# Task statement
Please quote only the lines that start at the one with "Where should I" and go on to the last line of the data, both ends kept.

Dataset entries:
┌──

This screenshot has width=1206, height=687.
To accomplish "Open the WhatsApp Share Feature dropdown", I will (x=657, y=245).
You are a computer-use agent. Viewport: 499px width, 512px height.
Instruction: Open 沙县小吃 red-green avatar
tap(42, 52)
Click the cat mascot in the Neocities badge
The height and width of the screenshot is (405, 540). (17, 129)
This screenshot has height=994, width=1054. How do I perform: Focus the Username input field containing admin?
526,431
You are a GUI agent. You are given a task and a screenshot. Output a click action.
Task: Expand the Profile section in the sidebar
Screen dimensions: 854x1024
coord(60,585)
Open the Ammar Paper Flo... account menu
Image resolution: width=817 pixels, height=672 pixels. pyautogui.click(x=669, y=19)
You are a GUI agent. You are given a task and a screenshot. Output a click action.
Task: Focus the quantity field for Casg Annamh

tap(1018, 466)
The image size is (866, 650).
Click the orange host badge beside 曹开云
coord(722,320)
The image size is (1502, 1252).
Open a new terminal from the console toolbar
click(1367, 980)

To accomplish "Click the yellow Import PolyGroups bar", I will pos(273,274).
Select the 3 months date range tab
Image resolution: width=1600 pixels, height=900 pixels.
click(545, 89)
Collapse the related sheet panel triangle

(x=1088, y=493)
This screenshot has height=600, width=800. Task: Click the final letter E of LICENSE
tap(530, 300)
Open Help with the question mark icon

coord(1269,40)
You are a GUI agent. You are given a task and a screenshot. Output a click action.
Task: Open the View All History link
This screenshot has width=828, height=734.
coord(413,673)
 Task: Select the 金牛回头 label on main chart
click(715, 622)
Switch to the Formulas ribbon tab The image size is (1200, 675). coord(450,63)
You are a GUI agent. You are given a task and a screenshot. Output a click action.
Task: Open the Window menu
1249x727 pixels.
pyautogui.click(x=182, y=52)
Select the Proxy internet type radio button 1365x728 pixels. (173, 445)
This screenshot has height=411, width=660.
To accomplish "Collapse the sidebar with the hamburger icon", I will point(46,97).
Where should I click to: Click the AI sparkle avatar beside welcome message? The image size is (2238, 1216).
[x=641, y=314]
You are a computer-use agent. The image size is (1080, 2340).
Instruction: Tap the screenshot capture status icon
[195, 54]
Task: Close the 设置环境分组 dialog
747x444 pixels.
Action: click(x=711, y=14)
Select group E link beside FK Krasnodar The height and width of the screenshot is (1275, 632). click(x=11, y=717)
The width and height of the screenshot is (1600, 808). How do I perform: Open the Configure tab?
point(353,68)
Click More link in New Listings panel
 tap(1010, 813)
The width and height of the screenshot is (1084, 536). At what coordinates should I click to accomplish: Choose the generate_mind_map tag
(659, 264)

└──

# Exercise solution
Where should I click to: Click the AI sparkle avatar beside welcome message? The image size is (2238, 1216).
[x=641, y=314]
You are a computer-use agent. The image size is (1080, 2340).
Instruction: Tap the screenshot capture status icon
[195, 54]
Task: Close the 设置环境分组 dialog
747x444 pixels.
Action: click(x=711, y=14)
Select group E link beside FK Krasnodar The height and width of the screenshot is (1275, 632). click(x=11, y=717)
The width and height of the screenshot is (1600, 808). How do I perform: Open the Configure tab?
point(353,68)
Click More link in New Listings panel
 tap(1010, 813)
The width and height of the screenshot is (1084, 536). At what coordinates should I click to accomplish: Choose the generate_mind_map tag
(659, 264)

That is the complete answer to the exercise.